Que représentent les Jeux Olympiques de Paris 2024 dans votre carrière ? 

La vie ne s’arrêtera pas en 2024. Mais pour moi ce serait un honneur de rendre à ce pays ce qu’il m’a donné.  

Quel est votre champion culte ? 

Quand j’ai grandi, c’était des champions de lutte tchétchènes, mais aujourd’hui, j’aime bien voir la vision du sport des grands champions comme Zidane ou Cristiano Ronaldo.  

La chose à laquelle vous pensez quand vous êtes dans le doute ? 

Mes parents, c’est mon moteur. Je vais serrer les dents, je ne vais pas abandonner pour eux, pour ce qu’ils ont fait pour leurs enfants. Je me croyais un guerrier parce que je me lève à 6h… mais les vraies personnes courageuses ce sont des gens qui travaillent comme mon père ou ma mère qui se lèvent à l’aube… J’ai parfois le syndrome de l’imposteur. 

Votre point fort ? 

Discipline et mental d’acier.  

Si vous deviez retenir une valeur qui vous est chère dans le sport ?  

Le respect. Des coachs, de l’adversaire, des partenaires, de soi-même, des arbitres, des règles, de sa discipline personnelle.  

Avez-vous une autre passion ? 

Je me suis découvert une passion pour les montres. Je commence à avoir une petite collection. 

Et que représente le soutien de la Caisse d’Epargne de Bourgogne Franche-Comté, votre partenaire ?
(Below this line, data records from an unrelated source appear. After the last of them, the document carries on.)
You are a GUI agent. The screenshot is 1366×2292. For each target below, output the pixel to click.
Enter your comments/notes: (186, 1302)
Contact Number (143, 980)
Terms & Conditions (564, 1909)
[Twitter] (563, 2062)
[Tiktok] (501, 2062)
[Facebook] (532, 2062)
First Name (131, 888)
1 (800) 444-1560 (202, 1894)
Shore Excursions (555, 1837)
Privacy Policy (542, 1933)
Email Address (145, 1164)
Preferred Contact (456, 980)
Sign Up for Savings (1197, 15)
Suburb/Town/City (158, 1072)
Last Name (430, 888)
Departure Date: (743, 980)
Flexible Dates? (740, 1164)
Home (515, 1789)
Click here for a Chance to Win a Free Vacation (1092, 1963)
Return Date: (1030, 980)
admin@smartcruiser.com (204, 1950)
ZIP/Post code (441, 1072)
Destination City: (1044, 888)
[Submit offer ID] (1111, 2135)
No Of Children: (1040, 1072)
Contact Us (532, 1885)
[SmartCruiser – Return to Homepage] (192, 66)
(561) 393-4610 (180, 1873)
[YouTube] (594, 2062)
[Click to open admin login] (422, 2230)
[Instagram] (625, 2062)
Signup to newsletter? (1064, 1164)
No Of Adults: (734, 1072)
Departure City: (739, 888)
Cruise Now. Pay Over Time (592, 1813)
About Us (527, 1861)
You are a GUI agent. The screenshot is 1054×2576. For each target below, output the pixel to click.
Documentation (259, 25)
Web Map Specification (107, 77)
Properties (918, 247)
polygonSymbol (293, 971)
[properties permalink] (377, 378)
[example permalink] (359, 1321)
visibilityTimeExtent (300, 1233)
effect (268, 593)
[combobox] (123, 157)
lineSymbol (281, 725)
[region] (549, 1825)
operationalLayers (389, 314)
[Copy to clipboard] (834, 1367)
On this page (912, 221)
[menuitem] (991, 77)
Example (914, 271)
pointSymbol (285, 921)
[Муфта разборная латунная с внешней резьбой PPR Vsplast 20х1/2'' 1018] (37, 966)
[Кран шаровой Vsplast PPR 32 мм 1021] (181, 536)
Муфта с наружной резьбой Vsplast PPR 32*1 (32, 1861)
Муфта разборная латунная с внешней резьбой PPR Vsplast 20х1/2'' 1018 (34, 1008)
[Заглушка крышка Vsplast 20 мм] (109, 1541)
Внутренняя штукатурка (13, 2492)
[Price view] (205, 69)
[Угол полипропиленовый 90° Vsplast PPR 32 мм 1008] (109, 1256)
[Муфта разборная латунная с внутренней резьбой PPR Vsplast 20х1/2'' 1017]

Quand la Caisse d’Epargne de Bourgogne Franche-Comté m’a contacté, je n’y croyais pas. Ils sont toujours présents avec moi… On me dit : « C’est un mécène, c’est normal », mais non, ce n’est pas normal : j’ai des amis qui se lèvent à 6h se couchent à 22h et travaillent pour des gens qu’ils n’aiment pas. Moi, on me donne de l’argent pour vivre ma passion. Au début, je pensais qu’on allait me donner de l’argent un point c’est tout. Mais c’est beaucoup plus que ça. Déjà le soutien financier me donne une sérénité à l’entraînement. Je n’ai pas à penser, comme certains amis, comment je vais payer mon billet de train pour rentrer chez moi, pour payer mon téléphone, pas besoin, comme d’autres, d’aller travailler après l’entraînement. C’est un repos mental. Et puis la Caisse d’Epagne de Bourgogne Franche-Comté ce n’est pas juste une entreprise. J’ai découvert Michel, Pierre. On échange, ce n’est plus des partenaires, ce sont des amis, c’est la famille… Je vois que les gens sont vrais avec moi. Et puis ils m’ont aidé à pérenniser mes comptes. Ils m’ont donné une tranquillité d’esprit qui est vraiment un luxe.